I used some formulas that used alpha and beta..
Probably should have worked to but I see you replaced
I see how you got those though...
Let me try 1 more time!!
Thanks

Answer 15

I have an idea, but you guys would probably curse me for even suggesting it ^_^

...polar form, anyone?

Answer 16

haha, why not! if it reduces any efforts :P

Answer 17

\[\Large 3+4\color{blue}i = 5\left[\cos\theta + \color{blue}i\sin\theta\right]\]

Answer 18

So that... to get the solution of
\[\Large (z+1)^2 = 3+4\color{blue}i = 5\left[\cos\theta + \color{blue}i\sin\theta\right]\]

Answer 19

I going to try both as this question is before the section on polar form but I need to know both

Answer 20

We just have to get the two square roots of the complex-number to the right....

Answer 21

Before polar form, huh?
Should I proceed anyway? ^_^

Answer 22

yes, we'll discuss both methods here.

Answer 23

Yes. Proceed haha

Answer 24

All right. Let me just get this off the table: ^_^
\[\Large z = r\left[\cos\theta + \color{blue}i\sin\theta\right]\]\[\Large z^\color{green}p=r^\color{green}p\left[\cos \color{green}p\theta + \color{blue}i\sin \color{green}p\theta \right]\]

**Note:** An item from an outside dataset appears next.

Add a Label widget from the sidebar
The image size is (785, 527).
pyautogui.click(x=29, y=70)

This is DeMoivre's theorem... it works for fractional powers too... (like square roots).... sort of....
So...

Answer 25

\[\Large (z+1)^2 = 5\left[\cos\theta + \color{blue}i\sin\theta\right]\]
Get the square root of both sides, we get:
\[\Large z+1 =\sqrt 5\left[\cos\frac{\theta}2 + \color{blue}i\sin\frac{\theta}2\right]\]

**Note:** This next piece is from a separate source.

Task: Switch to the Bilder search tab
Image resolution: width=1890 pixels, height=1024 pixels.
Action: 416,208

Since square root is the same as raising to a power 1/2.

Answer 26

Relating to first method...Using
x^2 - y^2 = 3
2xy = 4
I got.... let y = 2/x and plugged to top equation and got for x values...
x = +-2 +-i i got the corresponding y's although not sure what to do now

Answer 27

NOTE : in u = x+iy
x and y are real numbers!

Answer 28

The polar form is looking good.
I have seen those equations but needed to check how theta got divided by 2 but I see now, like you said

Answer 29

We don't (actually) know what \(\theta\) is... (ugly, whether in degrees or radians) But we DO know that
\[\Large \cos \theta = \frac35\] and this is actually all we need ^_^

Remembering half-angle identities...
\[\Large \cos\frac\theta 2=\sqrt{\frac{1+\cos\theta}{2}}=\sqrt{\frac4{5}}\]after substituting.

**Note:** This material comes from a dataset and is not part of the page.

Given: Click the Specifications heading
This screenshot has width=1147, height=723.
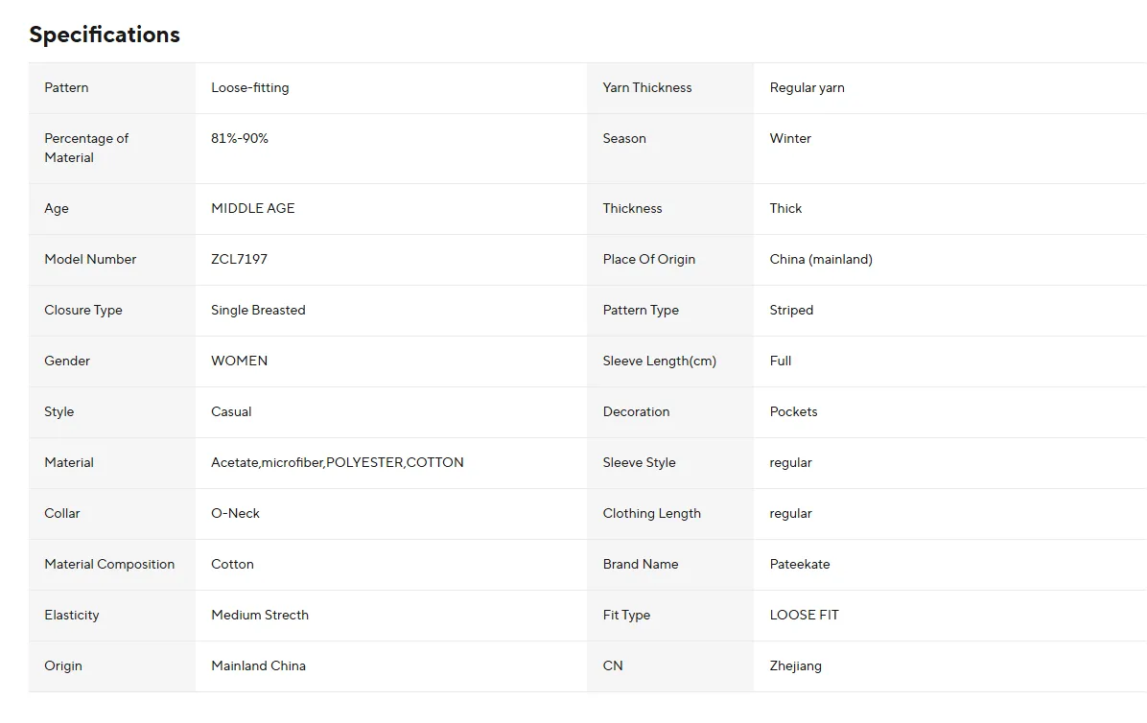Looking at the screenshot, I should coord(105,35).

similarly...\[\Large \sin\frac\theta 2=\sqrt{\frac{1-\cos\theta}{2}}=\sqrt{\frac1{5}}\]

Answer 30

Alright I will use the real numbers for x and y

Answer 31

Back to the polar form, we get:
\[\Large z+1 =\sqrt 5\left[\cos\frac{\theta}2 + \color{blue}i\sin\frac{\theta}2\right]\]\[\Large z+1 =\sqrt 5\left[\sqrt{\frac45}+ \color{blue}i\sqrt{\frac15}\right]=2+\color{blue}i\]
And the rest is history ^_^

Answer 32

Nice! And I believe I can find the other solution

Answer 33

As for the other root, we could go back to here:
\[\Large (z+1)^2 = 5\left[\cos\theta + \color{blue}i\sin\theta\right]\]
And just note that
\[\Large (z+1)^2 = 5\left[\cos(\theta+2\pi) + \color{blue}i\sin(\theta+2\pi)\right]\]

And again, get the square root...
\[\Large z+1 = \sqrt5\left[\cos\frac{(\theta+2\pi)}2 + \color{blue}i\sin\frac{(\theta+2\pi)}2\right]\]
\[\Large z+1 =\sqrt 5\left[\cos\left(\frac{\theta}2+\pi\right) + \color{blue}i\sin\left(\frac{\theta}2+\pi\right) \right]\]

Answer 34

Oh sorry, feel free to proceed, then ^_^

Answer 35

Thank you both!!
I just finished using the other method and just to be safe..
We using half-angle identities for this solution as well?

Answer 36

Of course, and of course, the fact that...
\[\Large \cos(\alpha+\pi) = -\cos(\alpha)\\\Large \sin(\alpha+\pi) = -\sin(\alpha)\]
good hunting ^_^

Note that I didn't include the +/- bit in the half-angle identity because the argument \(\theta\) is in the first quadrant (due to the real and imaginary parts of 3+4i both being positive)

Answer 37

Great! All I do is change the sign thanks to pie

Answer 38

Yup. And you get the other answer, am I right? ^_^

Answer 39

Yep!! I just did.
Thanks a bunch!